歌わない時間

言葉と音楽について、思うところをだらだらと。お暇な方はおつきあいを。

ロンドン・バロック『パーセル/4声・3声のソナタ集』

2008年02月18日 | CD パーセル
Henry Purcell
Ten Sonatas in four parts Z.802-811
Twelve Sonatas of three parts Z.790-801
London Baroque
HMX 2901438.39

1992,93年録音。74分35秒/70分26秒。HMFの、CD2枚で1枚分の値段ってシリーズです。「10の4声のソナタ集」「12の3声のソナタ集」ってタイトルですが、要はどちらも、vn2、vc、cemによるトリオ・ソナタってことです。はじめて聴いたパーセルの室内楽だったんですが、「へー、すごいぢゃん」て感じで、作品にも演奏にもすっかり心奪われました。

聴くまでは、軽い作りの音楽なのかなと思ってたんですが、なんのなんの、実に密度の高い曲ばかりです。たとえばバロックの室内楽のコンサートでも、じゅうぶんプログラムの中心に据えられると思いました。

専門的なことはなにも分かりませんけど、このソナタ集ってどこか18世紀を先取りしているような気配があるんですよね。パーセルの声楽作品が、どこかアルカイックというか、いかにも17世紀バロックらしいみずみずしさを湛えているのに対して、器楽曲はとてもアバンギャルドですよ。トリオ・ソナタの早い作例、ってことになるんですかね。
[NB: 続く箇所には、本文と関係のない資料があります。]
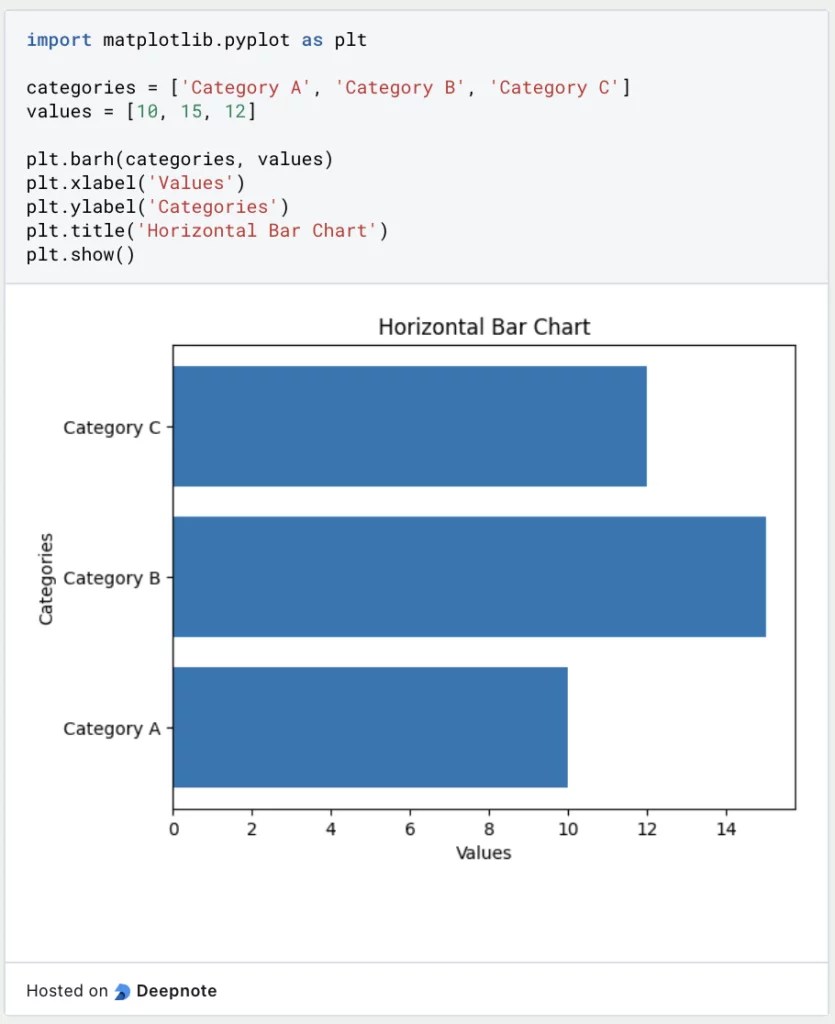Click the 'Category B' tick label

click(x=112, y=578)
このパーセルをヘンデルと比べると、ヘンデルの場合、室内楽作品て、聴いてる分には充分楽しいんですけど、劇場声楽作品の副産物、ってイメージが払拭し切れないところがあるぢゃないですか。その点、パーセルのこのソナタ集は他のジャンルによりかかることなく、独自の世界を築きあげてます。

それにしても「3声のソナタ」と「4声のソナタ」が実はおんなじ編成、っていうのが腑に落ちない。こりゃいったいどういうことですか。トリオ・ソナタの歴史についてもぜんぜん知りませんが、当時のイギリスには「トリオ・ソナタ」って概念はまだなかったんでしょうか。